Pemerintah Kabupaten Aceh Singkil mulai mendistribusikan bantuan ke warga terdampak banjir menggunakan perahu dan boat karena akses darat terputus. Kepala BPBD Aceh Singkil, Husni, menyatakan bahwa bantuan logistik seberat 100 ton dari Badan Pangan Nasional telah tiba dan mulai didistribusikan ke masyarakat. Bagian dari bantuan tersebut disalurkan menggunakan perahu dan boat nelayan ke daerah Kecamatan Singkil yang masih sulit dijangkau melalui darat.
Sementara itu, kondisi pengungsi mulai kembali ke rumah masing-masing untuk membersihkan rumah mereka, kecuali sebagian kecil warga yang masih tinggal di tenda pengungsian karena rumah mereka rusak. Posko kesehatan juga sudah didirikan di titik-titik pengungsian, dengan pasokan BBM yang telah tiba di Aceh Singkil, namun persediaan air bersih masih menjadi kendala.
Selain itu, Badan Nasional Penanggulangan Bencana (BNPB) mengumumkan bahwa jalur yang menghubungkan Kota Medan, Sumatra Utara, ke Kuala Simpang, Aceh Tamiang mulai dapat dilalui. Pekerjaan hari ini bertujuan untuk menyingkirkan beberapa material di pinggir jalan agar jalur tersebut dapat dilalui sepenuhnya. BNPB juga telah mengirim tim pendampingan di seluruh titik terdampak untuk mendistribusikan logistik, memutakhiran data dan informasi, serta memfasilitasi komando pada fase penanganan darurat.

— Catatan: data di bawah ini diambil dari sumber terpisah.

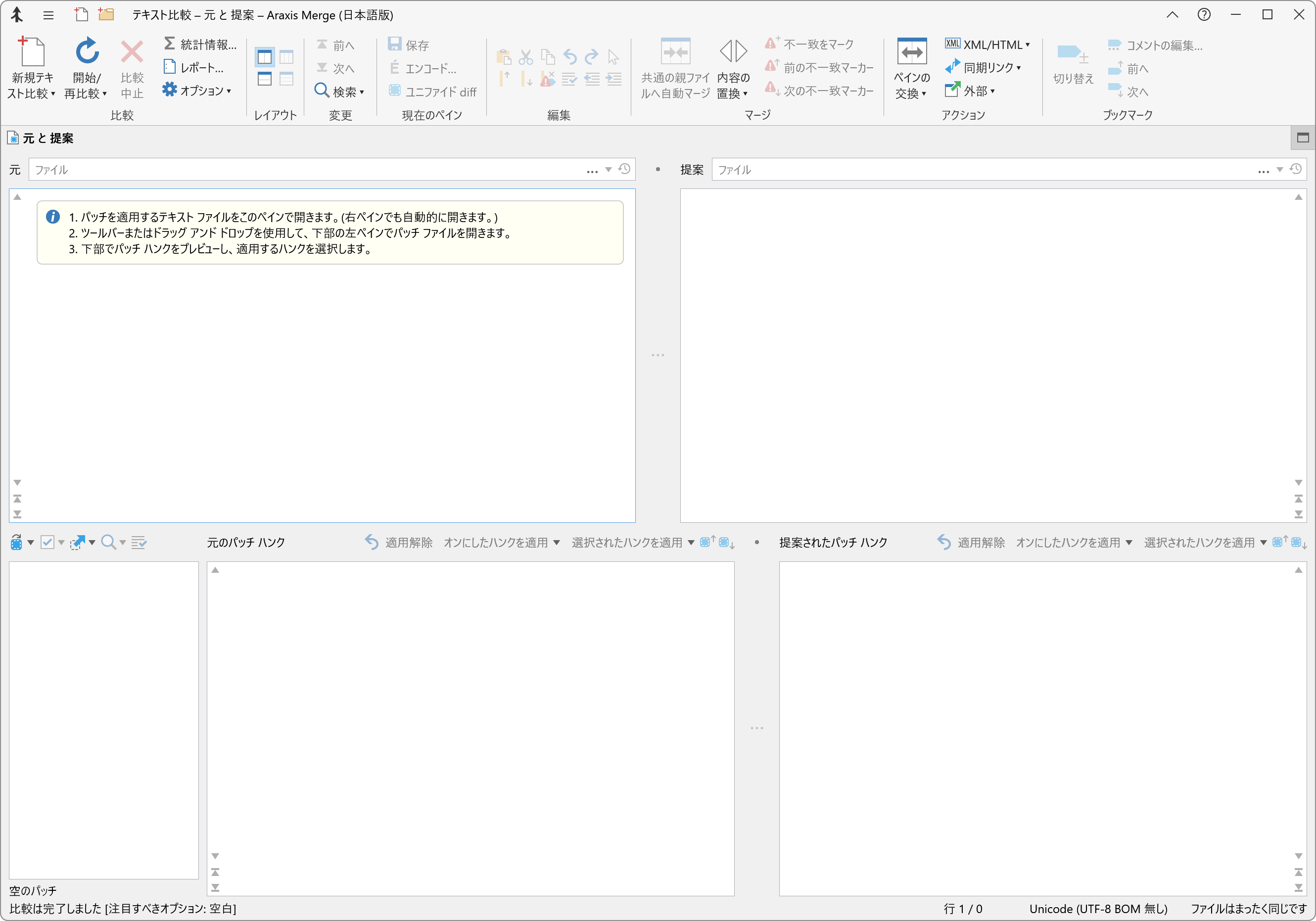Click the 外部 external action button

[x=970, y=91]
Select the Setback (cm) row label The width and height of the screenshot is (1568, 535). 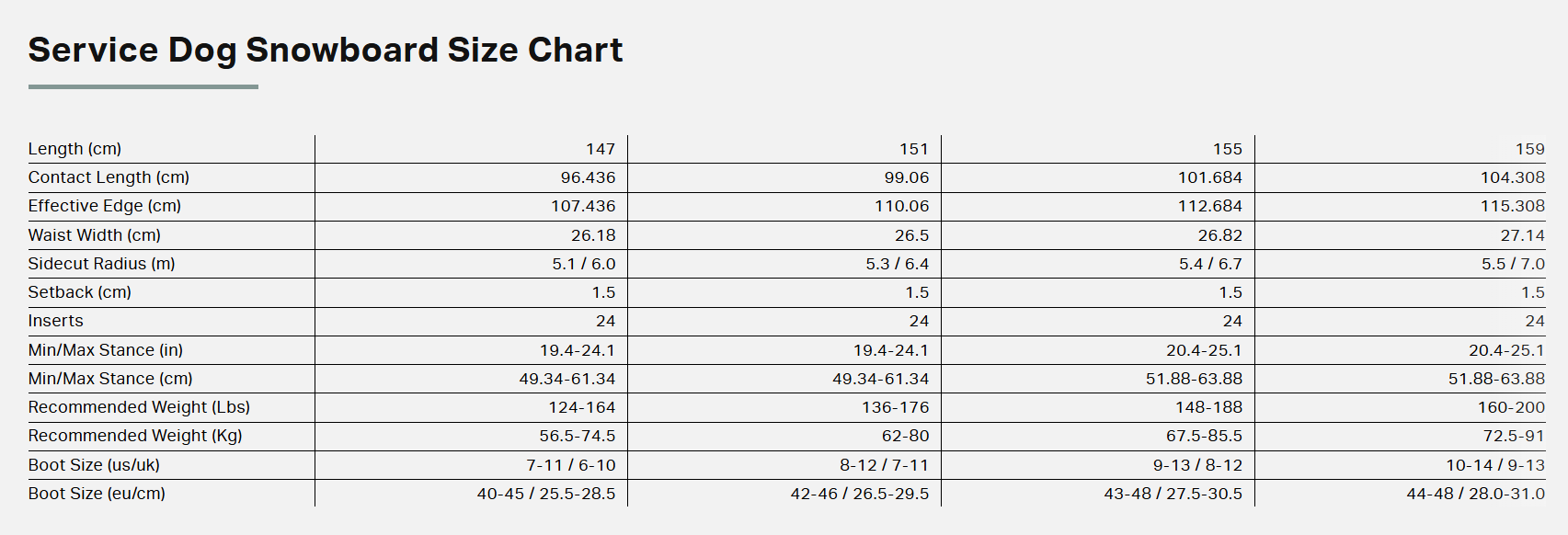tap(80, 292)
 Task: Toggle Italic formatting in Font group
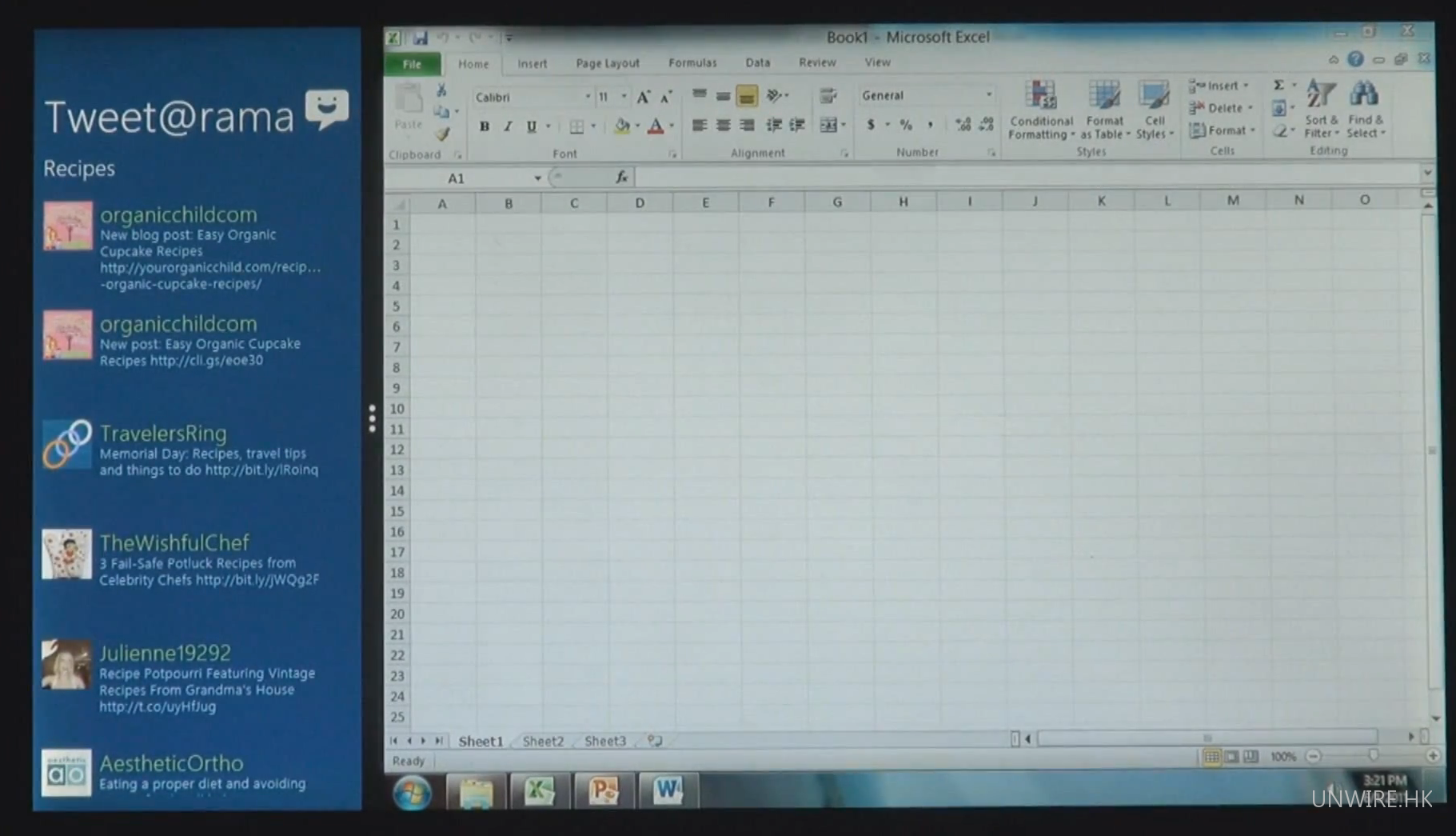pyautogui.click(x=508, y=126)
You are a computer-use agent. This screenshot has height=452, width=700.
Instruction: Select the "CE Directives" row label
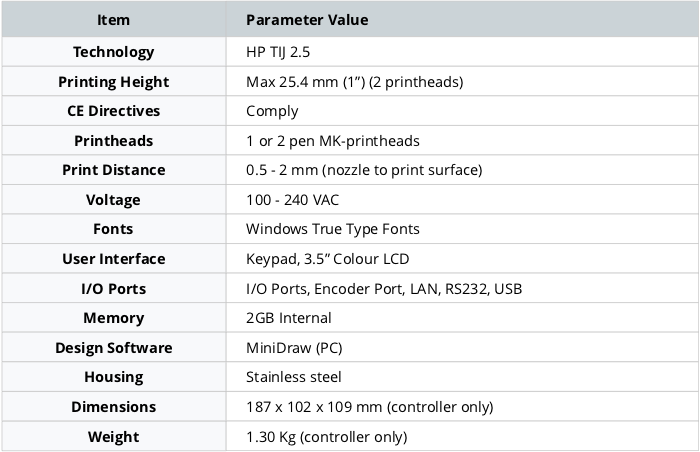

Meskipun 11 mobil tangki berisi BBM sempat tertahan di perbatasan Aceh – Sumut, kini mereka sudah melanjutkan perjalanan ke wilayah pantai Timur Aceh karena akses darat di wilayah tertentu sudah memungkinkan. Suplai BBM juga dialihkan untuk mempercepat distribusi ke wilayah terdampak banjir di Aceh. Meskipun antrean panjang masih terjadi di sejumlah daerah di Aceh, distribusi logistik diharapkan dapat berjalan lebih lancar dengan terbukanya akses dari Medan menuju Aceh Tamiang.
Dengan berbagai upaya pendistribusian bantuan dan perbaikan akses transportasi, diharapkan penanganan darurat ini dapat berjalan lebih efisien dan memberikan dampak positif bagi masyarakat yang terdampak. Data dari BNPB menunjukkan bahwa korban tewas, hilang, dan terdampak banjir di Aceh, Sumatra Utara, dan Sumatra Barat tercatat cukup signifikan, sehingga pemulihan dan rekonstruksi menjadi fokus utama dalam upaya penanganan bencana ini.